L’indagine, diretta dalla procura distrettuale di Cagliari e coordinata dal Servizio centrale antiterrorismo (Sca) della Direzione centrale della polizia di prevenzione, coinvolge le Digos di sette province italiane.

Sono 18 le ordinanze di custodia cautelare disposte nell’ambito dell’inchiesta. Emerse anche intercettazioni dalle quali risulta che due membri dell’organizzazione hanno fatto parte della rete di fiancheggiatori che in Pakistan proteggevano lo sceicco Osama Bin Laden.

Alcuni degli indagati sono responsabili di numerosi e sanguinari atti di terrorismo e sabotaggio in Pakistan, compresa la strage nel mercato cittadino Meena Bazar in Peshawar il 28 ottobre del 2009, dove un’esplosione uccise piu’ di cento persone. Ad accertarlo sono stati gli investigatori del Servizio centrale antiterrorismo della polizia di prevenzione e della Digos di Sassari.

Le ordinanze di custodia sono a carico di appartenenti ad “un’organizzazione dedita ad attivita’ criminali transazionali, che si ispirava ad Al Qaeda e alle altre formazioni di matrice radicale sposando la lotta armata contro l’Occidente e il progetto di insurrezione contro l’attuale governo in Pakistan”.

L’organizzazione terroristica aveva a disposizione “armi in abbondanza” e “numerosi fedeli disposti a compiere atti di terrorismo in Pakistan ed Afghanistan, per poi rientrare in Italia”.

La strategia degli atti terroristici compiuti – spiegano gli investigatori – era quella di “intimidire la popolazione locale e di costringere il governo pachistano a rinunciare al contrasto alle milizie talebane e al sostegno delle forze militari americane in Afghanistan”.

La rete dei fondamentalisti trafficava migranti – L’organizzazione terroristica smantellata dalla Polizia di Stato provvedeva ad alimentare la rete criminale destinando una parte del proprio impegno al fenomeno dell’introduzione illegale sul territorio nazionale di cittadini pachistani o afgani che in taluni casi venivano anche smistati in alcuni Paesi del nord Europa. Per eludere la normativa che disciplina l’ingresso o la permanenza sul territorio nazionale di cittadini extracomunitari – spiegano gli investigatori – gli indagati utilizzavano sistemi semplici e collaudati. In alcuni casi facevano ricorso a contratti di lavoro con imprenditori compiacenti in modo da poter ottenere i visti di ingresso.

- Compiti ed esercizi
• a. Quante ordinanze di custodia cautelare sono state disposte secondo il testo sull'indagine antiterrorismo?
• b. Modifica il passo del testo sull'indagine antiterrorismo compreso tra "L’indagine, diretta dalla" e "Digos di Sassari.", estremi inclusi, mettendo "capo" al posto di "sceicco".

- Voci fornite
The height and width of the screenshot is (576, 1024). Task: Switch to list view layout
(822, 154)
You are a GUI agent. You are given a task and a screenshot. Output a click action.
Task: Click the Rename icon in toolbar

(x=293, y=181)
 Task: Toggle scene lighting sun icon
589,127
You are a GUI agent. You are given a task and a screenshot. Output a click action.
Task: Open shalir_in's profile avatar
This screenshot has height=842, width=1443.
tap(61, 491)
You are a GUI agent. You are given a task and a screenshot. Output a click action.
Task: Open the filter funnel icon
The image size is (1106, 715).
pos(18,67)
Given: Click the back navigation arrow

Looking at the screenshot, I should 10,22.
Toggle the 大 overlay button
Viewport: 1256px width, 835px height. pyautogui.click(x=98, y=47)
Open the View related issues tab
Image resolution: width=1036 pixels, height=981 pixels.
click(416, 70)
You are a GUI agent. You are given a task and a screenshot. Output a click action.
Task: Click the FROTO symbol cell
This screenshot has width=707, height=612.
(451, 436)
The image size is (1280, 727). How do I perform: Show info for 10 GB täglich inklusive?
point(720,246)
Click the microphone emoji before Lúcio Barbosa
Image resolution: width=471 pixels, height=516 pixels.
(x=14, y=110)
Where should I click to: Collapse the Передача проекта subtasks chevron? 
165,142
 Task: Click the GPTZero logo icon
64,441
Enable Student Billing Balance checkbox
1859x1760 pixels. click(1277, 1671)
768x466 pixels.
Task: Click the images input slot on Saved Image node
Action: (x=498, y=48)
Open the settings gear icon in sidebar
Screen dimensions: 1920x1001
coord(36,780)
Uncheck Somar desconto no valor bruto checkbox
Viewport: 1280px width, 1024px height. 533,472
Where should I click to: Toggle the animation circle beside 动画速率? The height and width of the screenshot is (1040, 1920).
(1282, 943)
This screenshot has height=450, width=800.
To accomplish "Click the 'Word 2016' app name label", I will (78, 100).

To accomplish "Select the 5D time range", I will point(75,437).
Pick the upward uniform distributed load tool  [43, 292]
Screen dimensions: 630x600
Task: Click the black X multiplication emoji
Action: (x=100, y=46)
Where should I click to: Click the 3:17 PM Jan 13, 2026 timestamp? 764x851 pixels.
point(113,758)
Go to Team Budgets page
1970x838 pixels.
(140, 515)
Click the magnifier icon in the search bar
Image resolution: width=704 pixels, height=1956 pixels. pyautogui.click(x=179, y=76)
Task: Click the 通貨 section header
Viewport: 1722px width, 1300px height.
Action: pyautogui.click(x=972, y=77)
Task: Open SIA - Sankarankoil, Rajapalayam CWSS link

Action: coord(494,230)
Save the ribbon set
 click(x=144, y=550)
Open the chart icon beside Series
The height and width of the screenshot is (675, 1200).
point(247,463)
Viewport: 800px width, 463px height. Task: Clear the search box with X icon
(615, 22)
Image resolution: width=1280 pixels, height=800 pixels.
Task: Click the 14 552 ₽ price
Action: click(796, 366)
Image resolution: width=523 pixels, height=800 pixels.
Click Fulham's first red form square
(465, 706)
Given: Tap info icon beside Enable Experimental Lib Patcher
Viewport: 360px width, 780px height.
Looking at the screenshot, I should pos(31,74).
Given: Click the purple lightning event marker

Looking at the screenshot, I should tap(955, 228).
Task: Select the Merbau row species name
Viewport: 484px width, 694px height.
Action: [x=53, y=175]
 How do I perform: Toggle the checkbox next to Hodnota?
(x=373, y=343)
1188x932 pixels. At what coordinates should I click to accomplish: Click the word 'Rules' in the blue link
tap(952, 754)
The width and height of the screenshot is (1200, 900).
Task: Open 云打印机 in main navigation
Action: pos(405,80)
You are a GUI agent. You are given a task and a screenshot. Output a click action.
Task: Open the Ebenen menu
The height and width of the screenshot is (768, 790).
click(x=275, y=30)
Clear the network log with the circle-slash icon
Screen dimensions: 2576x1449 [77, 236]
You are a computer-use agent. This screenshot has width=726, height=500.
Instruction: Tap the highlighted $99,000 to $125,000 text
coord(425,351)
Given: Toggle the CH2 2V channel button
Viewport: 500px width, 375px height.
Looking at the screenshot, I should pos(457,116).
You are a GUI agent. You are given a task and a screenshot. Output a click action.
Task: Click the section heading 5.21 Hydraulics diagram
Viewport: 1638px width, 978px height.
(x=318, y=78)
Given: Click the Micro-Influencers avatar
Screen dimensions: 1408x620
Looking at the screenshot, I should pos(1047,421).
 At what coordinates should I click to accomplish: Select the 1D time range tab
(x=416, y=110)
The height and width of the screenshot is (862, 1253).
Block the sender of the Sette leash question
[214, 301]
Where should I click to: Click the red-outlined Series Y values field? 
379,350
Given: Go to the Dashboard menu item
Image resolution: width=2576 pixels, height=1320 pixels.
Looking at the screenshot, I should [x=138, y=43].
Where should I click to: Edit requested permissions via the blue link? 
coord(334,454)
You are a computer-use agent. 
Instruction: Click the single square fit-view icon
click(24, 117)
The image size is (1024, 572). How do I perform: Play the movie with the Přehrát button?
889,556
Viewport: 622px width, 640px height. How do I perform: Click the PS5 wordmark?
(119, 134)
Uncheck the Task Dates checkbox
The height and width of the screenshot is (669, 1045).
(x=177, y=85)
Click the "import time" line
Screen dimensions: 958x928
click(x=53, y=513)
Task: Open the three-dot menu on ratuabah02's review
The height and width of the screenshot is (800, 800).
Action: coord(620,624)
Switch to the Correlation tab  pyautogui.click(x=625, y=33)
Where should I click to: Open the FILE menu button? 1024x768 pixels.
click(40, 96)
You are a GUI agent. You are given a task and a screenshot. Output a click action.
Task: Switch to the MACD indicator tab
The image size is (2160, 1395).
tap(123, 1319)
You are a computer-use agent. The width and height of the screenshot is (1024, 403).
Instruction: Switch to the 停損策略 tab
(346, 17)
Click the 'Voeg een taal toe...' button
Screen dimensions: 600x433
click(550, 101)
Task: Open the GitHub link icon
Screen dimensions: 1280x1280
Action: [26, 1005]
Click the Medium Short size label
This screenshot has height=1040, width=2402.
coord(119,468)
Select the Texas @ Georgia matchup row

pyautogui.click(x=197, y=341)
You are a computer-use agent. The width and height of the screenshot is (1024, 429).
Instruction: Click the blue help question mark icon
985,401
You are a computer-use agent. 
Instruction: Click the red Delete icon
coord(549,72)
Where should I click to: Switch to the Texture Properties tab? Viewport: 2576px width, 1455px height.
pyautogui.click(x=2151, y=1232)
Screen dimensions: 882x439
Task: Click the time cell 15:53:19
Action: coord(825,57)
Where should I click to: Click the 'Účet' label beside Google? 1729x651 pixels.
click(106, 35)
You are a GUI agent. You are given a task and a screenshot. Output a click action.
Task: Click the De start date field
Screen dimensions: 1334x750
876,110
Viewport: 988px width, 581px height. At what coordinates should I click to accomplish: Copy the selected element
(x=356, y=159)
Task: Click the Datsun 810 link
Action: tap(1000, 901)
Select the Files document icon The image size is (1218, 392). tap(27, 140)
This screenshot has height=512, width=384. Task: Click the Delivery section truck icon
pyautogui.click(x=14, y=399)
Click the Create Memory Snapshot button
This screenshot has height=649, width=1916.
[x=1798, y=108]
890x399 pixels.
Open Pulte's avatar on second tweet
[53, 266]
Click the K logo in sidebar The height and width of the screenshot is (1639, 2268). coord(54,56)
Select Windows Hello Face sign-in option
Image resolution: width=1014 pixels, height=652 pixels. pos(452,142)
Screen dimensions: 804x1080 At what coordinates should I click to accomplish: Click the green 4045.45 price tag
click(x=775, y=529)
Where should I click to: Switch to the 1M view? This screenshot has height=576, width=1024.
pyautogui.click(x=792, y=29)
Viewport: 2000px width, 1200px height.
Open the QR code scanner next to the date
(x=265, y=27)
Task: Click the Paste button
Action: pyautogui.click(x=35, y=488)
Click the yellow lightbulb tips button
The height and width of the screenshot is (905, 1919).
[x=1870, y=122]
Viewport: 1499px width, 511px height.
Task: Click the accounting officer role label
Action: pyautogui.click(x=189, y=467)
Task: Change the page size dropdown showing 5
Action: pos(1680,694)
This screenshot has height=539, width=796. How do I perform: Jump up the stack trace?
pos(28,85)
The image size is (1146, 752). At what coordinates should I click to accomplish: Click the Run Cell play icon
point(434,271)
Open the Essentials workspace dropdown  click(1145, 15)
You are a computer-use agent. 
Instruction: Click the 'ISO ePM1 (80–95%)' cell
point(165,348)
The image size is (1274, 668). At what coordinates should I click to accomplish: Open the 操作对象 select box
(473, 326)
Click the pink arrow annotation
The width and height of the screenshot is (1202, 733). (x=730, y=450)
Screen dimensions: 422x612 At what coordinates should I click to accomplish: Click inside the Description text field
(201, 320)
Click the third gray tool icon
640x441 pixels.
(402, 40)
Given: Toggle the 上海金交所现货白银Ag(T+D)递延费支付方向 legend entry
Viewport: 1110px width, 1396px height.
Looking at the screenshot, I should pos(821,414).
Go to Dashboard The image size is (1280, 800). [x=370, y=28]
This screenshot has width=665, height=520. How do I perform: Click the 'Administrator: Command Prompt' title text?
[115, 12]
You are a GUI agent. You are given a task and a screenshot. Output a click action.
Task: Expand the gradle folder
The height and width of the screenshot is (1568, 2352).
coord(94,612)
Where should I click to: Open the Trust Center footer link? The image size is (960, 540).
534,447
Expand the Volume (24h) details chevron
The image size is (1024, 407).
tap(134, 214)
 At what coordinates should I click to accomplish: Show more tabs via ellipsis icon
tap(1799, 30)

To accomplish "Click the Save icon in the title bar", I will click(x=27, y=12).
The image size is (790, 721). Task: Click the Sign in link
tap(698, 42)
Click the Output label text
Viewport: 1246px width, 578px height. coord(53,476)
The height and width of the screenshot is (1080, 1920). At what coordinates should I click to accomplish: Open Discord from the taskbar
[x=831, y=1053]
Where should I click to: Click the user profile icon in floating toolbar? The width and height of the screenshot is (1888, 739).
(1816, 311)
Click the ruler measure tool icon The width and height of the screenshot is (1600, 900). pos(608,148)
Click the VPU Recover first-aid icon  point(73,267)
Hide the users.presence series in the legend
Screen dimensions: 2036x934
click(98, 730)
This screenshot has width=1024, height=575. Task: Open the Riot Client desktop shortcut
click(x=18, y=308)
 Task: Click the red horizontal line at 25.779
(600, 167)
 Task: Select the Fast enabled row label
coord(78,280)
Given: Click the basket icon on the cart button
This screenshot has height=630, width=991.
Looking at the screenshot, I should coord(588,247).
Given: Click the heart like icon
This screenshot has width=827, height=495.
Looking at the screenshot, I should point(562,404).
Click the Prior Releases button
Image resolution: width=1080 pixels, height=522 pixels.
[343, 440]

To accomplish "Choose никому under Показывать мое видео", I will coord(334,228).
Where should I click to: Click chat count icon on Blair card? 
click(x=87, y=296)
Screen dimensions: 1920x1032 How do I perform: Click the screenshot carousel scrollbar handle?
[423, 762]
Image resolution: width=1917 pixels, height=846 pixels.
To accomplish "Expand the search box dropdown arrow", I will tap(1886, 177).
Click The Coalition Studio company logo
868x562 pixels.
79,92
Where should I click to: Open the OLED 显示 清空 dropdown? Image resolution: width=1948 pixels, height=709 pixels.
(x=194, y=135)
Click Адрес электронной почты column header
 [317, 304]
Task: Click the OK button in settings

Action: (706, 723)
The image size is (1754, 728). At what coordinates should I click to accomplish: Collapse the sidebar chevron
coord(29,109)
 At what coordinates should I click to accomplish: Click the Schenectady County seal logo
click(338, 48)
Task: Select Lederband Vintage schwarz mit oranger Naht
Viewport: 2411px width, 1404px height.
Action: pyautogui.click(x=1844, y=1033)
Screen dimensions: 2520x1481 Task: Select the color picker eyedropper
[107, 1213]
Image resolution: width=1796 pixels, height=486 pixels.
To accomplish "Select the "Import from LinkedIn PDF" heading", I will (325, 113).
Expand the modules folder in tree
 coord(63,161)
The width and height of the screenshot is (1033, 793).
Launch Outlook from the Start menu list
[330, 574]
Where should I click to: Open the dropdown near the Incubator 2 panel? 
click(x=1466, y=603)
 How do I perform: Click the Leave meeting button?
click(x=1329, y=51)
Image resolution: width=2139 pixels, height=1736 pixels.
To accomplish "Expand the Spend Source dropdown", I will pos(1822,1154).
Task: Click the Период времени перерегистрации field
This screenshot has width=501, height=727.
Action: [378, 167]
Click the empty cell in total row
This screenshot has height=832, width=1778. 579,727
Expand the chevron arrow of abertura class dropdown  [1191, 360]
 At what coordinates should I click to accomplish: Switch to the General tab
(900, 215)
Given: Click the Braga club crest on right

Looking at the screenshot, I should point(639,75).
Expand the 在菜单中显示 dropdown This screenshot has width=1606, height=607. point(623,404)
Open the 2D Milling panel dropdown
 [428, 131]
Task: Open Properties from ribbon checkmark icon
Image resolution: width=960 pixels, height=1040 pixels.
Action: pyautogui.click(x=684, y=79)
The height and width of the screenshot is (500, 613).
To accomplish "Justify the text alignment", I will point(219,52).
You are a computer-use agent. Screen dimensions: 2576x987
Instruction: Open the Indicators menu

- Risultati in ordine
• a. Sono state disposte 18 ordinanze di custodia cautelare.

• b.
L’indagine, diretta dalla procura distrettuale di Cagliari e coordinata dal Servizio centrale antiterrorismo (Sca) della Direzione centrale della polizia di prevenzione, coinvolge le Digos di sette province italiane.

Sono 18 le ordinanze di custodia cautelare disposte nell’ambito dell’inchiesta. Emerse anche intercettazioni dalle quali risulta che due membri dell’organizzazione hanno fatto parte della rete di fiancheggiatori che in Pakistan proteggevano lo capo Osama Bin Laden.

Alcuni degli indagati sono responsabili di numerosi e sanguinari atti di terrorismo e sabotaggio in Pakistan, compresa la strage nel mercato cittadino Meena Bazar in Peshawar il 28 ottobre del 2009, dove un’esplosione uccise piu’ di cento persone. Ad accertarlo sono stati gli investigatori del Servizio centrale antiterrorismo della polizia di prevenzione e della Digos di Sassari.